◆ WHAT YOU NEED TO DO:
Rewrite the lines of the listing starting with the line that contains "Describe the element at coordinates (196, 669)" and going on through the line that contains "region-lebanon is located", replacing "Describe" with "Identify" and changing nothing else.

━━ MATERIAL SUPPLIED

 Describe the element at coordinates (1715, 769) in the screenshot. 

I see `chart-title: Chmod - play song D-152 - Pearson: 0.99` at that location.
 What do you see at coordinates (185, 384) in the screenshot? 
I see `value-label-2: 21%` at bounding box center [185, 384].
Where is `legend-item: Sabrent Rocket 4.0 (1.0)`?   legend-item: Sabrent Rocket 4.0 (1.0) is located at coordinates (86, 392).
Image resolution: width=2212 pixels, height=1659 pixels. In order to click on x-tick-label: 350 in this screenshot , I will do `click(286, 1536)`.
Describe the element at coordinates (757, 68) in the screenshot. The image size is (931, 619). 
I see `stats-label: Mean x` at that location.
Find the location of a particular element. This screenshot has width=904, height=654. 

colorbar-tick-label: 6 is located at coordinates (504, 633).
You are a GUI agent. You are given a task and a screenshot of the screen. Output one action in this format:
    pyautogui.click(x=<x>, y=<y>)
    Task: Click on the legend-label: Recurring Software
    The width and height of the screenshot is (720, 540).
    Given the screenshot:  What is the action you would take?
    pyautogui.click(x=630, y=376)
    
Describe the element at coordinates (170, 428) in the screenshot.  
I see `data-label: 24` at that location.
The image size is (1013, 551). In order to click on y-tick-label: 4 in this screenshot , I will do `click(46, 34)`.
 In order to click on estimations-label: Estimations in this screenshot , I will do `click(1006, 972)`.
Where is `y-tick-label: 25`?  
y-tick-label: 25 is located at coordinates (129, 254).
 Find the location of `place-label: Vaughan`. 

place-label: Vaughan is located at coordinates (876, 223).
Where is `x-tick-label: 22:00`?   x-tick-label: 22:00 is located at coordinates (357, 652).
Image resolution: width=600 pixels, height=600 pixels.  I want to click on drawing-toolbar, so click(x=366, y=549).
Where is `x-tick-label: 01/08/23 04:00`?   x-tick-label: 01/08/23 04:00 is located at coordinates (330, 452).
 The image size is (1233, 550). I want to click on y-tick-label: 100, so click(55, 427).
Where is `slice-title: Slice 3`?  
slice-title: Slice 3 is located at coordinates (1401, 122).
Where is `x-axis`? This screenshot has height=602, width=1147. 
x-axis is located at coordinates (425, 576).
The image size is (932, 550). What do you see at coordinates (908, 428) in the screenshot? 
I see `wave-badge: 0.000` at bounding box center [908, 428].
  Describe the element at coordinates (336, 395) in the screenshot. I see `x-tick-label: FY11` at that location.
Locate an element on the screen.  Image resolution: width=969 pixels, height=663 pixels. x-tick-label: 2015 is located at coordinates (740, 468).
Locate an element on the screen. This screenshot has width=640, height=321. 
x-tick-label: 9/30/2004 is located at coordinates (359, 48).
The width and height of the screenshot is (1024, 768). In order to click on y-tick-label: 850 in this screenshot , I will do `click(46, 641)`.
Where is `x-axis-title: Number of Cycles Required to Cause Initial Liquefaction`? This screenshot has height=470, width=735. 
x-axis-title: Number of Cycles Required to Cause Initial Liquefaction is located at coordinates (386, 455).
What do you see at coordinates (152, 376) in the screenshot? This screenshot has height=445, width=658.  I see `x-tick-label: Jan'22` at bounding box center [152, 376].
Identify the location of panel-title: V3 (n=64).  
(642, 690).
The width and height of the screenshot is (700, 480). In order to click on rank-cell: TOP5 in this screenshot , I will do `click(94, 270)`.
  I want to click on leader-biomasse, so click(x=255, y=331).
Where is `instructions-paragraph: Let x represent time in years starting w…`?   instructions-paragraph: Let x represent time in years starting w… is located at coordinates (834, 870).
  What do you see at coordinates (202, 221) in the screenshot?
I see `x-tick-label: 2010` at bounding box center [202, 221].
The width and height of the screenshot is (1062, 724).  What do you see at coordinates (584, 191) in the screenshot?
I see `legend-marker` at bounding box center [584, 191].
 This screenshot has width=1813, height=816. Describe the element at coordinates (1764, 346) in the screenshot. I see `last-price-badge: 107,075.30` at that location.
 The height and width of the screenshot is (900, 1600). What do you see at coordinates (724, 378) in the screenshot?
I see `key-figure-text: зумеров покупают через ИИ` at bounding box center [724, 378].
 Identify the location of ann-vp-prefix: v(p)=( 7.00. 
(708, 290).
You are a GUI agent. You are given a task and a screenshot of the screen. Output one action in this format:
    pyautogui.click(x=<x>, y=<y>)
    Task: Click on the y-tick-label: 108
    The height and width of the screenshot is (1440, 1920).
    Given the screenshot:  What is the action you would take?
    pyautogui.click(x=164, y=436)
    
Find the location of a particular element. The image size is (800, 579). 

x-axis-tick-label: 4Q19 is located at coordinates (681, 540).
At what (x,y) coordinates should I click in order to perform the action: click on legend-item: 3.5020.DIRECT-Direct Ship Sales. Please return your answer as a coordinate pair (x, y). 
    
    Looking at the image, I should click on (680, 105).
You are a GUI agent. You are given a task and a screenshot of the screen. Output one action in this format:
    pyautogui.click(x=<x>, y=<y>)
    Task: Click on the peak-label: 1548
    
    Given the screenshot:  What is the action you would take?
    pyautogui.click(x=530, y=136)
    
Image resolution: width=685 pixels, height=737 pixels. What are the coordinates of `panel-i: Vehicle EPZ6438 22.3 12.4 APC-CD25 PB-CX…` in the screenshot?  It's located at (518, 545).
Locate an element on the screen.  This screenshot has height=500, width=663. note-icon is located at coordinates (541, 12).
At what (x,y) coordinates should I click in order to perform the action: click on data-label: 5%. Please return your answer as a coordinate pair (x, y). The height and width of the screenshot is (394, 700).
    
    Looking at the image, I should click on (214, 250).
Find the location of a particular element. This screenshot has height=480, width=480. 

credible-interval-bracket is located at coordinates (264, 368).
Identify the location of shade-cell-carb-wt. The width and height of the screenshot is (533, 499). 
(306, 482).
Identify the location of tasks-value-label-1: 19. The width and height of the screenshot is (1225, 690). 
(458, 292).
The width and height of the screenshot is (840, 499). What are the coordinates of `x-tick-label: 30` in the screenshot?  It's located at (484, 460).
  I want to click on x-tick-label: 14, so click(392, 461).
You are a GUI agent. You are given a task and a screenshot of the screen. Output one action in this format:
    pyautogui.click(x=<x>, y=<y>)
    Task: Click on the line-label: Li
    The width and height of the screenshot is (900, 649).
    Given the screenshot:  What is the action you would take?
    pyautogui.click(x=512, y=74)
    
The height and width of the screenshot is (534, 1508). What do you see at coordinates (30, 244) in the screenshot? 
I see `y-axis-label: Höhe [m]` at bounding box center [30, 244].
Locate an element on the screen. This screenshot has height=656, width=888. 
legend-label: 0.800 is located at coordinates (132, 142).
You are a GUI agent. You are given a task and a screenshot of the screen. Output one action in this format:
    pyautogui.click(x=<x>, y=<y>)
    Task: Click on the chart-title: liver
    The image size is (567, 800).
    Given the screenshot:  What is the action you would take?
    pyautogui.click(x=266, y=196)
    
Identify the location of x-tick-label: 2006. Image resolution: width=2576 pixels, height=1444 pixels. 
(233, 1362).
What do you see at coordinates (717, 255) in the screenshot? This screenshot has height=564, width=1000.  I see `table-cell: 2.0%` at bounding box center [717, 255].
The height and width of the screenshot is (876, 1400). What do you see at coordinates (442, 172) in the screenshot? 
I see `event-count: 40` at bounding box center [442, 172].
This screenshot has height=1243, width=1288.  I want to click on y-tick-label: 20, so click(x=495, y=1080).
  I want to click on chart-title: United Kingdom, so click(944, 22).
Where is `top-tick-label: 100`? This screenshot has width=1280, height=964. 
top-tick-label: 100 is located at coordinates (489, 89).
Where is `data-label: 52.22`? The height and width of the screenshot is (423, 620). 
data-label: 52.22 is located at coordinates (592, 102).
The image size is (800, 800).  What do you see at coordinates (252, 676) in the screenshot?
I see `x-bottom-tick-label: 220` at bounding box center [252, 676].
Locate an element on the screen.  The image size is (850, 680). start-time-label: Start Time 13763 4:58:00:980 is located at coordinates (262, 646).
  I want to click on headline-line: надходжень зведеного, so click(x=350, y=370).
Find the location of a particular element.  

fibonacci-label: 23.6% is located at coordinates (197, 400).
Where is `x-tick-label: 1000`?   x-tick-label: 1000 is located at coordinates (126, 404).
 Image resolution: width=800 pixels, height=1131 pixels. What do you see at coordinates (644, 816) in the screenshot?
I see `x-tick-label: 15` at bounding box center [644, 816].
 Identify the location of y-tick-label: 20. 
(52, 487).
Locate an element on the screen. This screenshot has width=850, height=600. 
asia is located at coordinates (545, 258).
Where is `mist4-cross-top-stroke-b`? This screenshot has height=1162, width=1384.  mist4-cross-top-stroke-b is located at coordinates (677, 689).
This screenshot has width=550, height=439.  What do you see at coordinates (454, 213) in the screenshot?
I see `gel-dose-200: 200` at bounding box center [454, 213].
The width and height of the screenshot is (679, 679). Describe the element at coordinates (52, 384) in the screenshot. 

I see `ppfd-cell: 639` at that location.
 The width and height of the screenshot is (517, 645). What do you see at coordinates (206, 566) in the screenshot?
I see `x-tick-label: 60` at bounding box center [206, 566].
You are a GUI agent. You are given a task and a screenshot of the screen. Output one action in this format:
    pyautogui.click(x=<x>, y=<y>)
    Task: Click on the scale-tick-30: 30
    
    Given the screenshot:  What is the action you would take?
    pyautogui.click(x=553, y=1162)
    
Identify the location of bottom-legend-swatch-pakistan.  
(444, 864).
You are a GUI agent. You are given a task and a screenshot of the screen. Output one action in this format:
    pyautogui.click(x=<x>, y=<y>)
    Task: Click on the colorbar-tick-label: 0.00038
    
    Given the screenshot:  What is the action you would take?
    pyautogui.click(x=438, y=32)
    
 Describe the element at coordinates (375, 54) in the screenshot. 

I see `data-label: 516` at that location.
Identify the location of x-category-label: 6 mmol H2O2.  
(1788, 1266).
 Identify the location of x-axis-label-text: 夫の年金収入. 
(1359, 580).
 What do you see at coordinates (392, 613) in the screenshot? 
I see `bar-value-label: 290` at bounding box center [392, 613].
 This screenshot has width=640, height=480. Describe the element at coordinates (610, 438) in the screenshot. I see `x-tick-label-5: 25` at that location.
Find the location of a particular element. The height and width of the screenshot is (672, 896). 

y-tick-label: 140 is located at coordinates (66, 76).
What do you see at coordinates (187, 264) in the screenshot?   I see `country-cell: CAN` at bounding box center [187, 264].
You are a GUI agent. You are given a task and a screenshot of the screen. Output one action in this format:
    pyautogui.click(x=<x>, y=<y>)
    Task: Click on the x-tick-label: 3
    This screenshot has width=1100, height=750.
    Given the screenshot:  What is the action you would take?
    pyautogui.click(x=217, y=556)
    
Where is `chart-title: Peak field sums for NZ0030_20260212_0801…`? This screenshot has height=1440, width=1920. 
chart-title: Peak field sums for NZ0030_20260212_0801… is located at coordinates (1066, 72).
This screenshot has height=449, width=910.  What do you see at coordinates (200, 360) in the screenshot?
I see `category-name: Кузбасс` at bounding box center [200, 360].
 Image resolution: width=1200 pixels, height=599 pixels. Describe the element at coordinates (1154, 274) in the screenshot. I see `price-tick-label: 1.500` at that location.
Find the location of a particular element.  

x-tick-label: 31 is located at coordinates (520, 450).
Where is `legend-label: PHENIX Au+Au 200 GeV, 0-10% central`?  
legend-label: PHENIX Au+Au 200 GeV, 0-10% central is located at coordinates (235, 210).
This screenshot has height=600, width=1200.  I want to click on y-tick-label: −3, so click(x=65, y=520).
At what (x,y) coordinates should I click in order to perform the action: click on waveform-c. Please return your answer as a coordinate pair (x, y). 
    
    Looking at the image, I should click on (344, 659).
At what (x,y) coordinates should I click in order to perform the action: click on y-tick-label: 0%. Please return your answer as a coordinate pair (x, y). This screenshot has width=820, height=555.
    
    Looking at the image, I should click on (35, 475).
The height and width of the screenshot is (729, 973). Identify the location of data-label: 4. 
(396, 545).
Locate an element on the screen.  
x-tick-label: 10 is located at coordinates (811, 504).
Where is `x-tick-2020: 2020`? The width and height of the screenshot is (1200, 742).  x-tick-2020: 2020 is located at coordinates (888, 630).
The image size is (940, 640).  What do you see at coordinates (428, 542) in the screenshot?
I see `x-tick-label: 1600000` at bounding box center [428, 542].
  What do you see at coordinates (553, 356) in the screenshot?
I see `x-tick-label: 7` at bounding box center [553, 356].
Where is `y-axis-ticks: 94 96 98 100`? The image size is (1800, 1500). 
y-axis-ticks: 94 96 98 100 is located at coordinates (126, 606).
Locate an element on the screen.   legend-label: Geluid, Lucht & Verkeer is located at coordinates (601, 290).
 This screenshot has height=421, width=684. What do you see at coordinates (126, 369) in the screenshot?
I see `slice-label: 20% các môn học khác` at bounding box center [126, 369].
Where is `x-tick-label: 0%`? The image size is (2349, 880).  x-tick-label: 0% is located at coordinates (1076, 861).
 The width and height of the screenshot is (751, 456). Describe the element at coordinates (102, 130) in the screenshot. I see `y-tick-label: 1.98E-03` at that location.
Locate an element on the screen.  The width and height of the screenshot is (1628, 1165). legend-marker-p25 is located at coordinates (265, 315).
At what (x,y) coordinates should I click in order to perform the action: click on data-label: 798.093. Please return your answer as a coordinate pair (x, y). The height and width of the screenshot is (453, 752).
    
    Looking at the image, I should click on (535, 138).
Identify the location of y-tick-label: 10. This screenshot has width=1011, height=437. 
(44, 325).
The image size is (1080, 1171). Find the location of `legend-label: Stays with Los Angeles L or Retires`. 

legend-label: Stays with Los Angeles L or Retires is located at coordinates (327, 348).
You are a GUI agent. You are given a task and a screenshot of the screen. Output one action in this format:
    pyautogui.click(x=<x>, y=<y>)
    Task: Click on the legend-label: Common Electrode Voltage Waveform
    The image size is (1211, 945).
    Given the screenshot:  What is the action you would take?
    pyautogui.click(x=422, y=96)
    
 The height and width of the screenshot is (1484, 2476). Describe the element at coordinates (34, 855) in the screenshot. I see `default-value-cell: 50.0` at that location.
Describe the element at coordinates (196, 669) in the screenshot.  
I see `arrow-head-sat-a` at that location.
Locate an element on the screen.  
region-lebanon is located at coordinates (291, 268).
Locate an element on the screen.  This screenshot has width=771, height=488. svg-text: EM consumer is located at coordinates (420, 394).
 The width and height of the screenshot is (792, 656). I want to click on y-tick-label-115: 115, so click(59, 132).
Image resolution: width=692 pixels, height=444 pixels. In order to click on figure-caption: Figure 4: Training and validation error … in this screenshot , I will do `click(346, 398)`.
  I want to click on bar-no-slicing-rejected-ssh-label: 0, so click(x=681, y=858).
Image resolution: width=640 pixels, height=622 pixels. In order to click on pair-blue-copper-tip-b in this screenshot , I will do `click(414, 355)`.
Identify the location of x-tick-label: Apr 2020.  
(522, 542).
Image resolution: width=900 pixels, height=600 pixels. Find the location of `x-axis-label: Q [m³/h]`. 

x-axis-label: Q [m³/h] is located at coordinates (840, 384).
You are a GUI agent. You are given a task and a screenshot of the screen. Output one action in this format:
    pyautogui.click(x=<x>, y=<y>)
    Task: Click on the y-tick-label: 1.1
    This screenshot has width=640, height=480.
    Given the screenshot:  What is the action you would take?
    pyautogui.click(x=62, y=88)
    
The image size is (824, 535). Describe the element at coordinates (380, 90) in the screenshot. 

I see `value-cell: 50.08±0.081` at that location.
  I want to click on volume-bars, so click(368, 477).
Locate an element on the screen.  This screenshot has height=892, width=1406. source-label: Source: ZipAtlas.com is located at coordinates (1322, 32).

━━━━

◆ RESPONSE TO THE EXERCISE:
Identify the element at coordinates (196, 669) in the screenshot.  
I see `arrow-head-sat-a` at that location.
Locate an element on the screen.  
region-lebanon is located at coordinates (291, 268).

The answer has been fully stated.